Work to complete.
1. Translate this sentence from the abstract on lake carbon burial into Spanish: "Subsequent nitrogen limitation triggered cyanobacterial dominance, sustaining carbon sequestration under moderate weathering and contributing to cooling the late Aptian climate."
2. Answer these from the abstract on lake carbon burial:
(a) In what region was the studied paleolake?
(b) Which three kinds of evidence does the record integrate?
(c) Toward what did the nitrogen pool shift during the transient early Albian warming phase?

Lacustrine organic carbon burial dynamics regulate Aptian-Albian greenhouse-cooling climate oscillations

Investigating terrestrial response to typical greenhouse periods is essential to understand past and present climate-carbon-cycle interactions. The Cretaceous climate transition is thought to be related to carbon cycles, yet the role of lacustrine systems in modulating global carbon-climate feedback remains poorly constrained. Here, we present a high-resolution biogeochemical record from an Aptian-Albian paleolake in northwestern China, integrating biomarkers, nitrogen isotopes, and elemental proxies. We reveal that warm-humid climates during the early Aptian amplified lacustrine organic carbon burial via intensified denitrification, methane cycling, and nutrient fluxes, potentially reinforcing oceanic anoxic event 1a (OAE1a) hyperthermal conditions through N₂O/CH₄ emissions. Subsequent nitrogen limitation triggered cyanobacterial dominance, sustaining carbon sequestration under moderate weathering and contributing to cooling the late Aptian climate. A transient early Albian warming phase shifted the nitrogen pool towards NH₄⁺ and favored the bloom of eukaryotic algae, aligning with global OAE1b carbon burial and serving as one of the contributors to the late early Albian cooling climate. These dynamics demonstrate that paleolakes acted as both carbon sinks and greenhouse gas sources, exerting a critical but previously overlooked feedback on Cretaceous climate oscillations. Our findings highlight the dual role of lacustrine systems in past carbon cycle perturbations, offering insights for refining the relationships between the carbon cycle and climate changes in the Cretaceous.

Record set.
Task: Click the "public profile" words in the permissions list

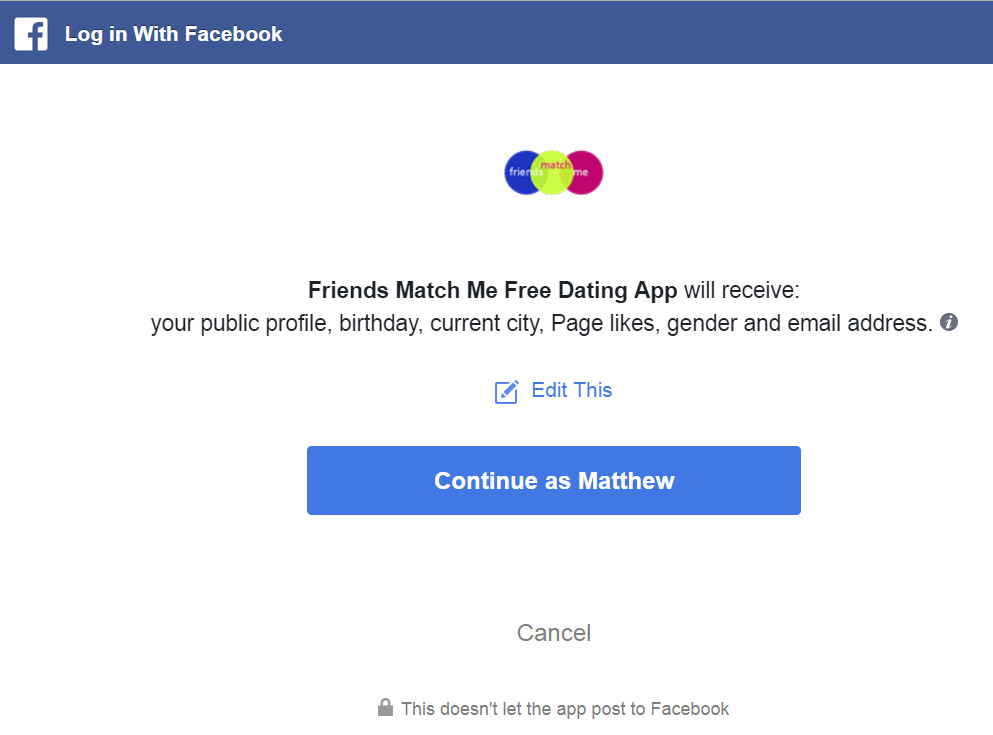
...
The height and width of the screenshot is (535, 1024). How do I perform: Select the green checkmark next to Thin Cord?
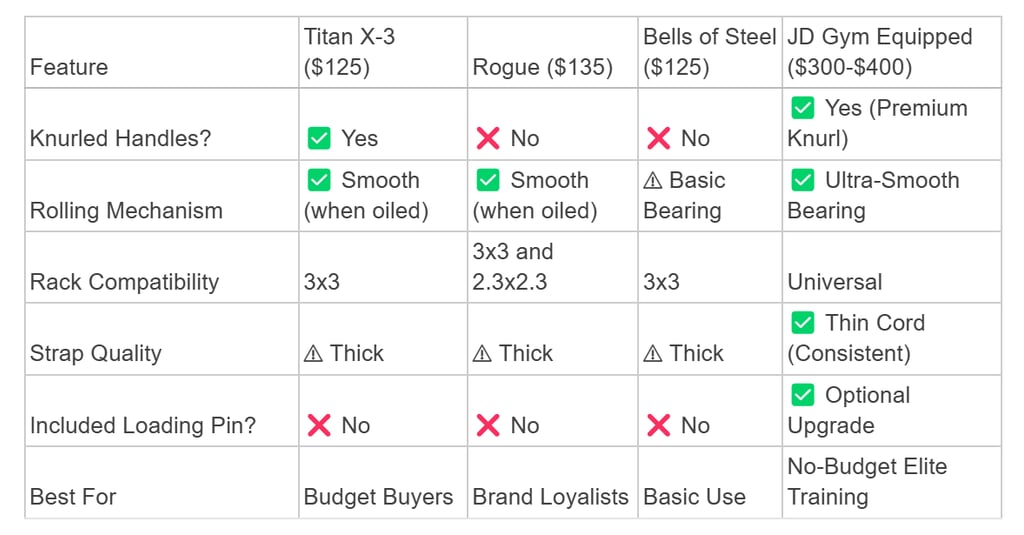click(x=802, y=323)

Results by task.
1. La posterior limitación de nitrógeno desencadenó el predominio de las cianobacterias, lo que mantuvo el secuestro de carbono bajo una meteorización moderada y contribuyó al enfriamiento del clima del Aptiense tardío.

2.
(a) Northwestern China
(b) Biomarkers, nitrogen isotopes, and elemental proxies
(c) NH₄⁺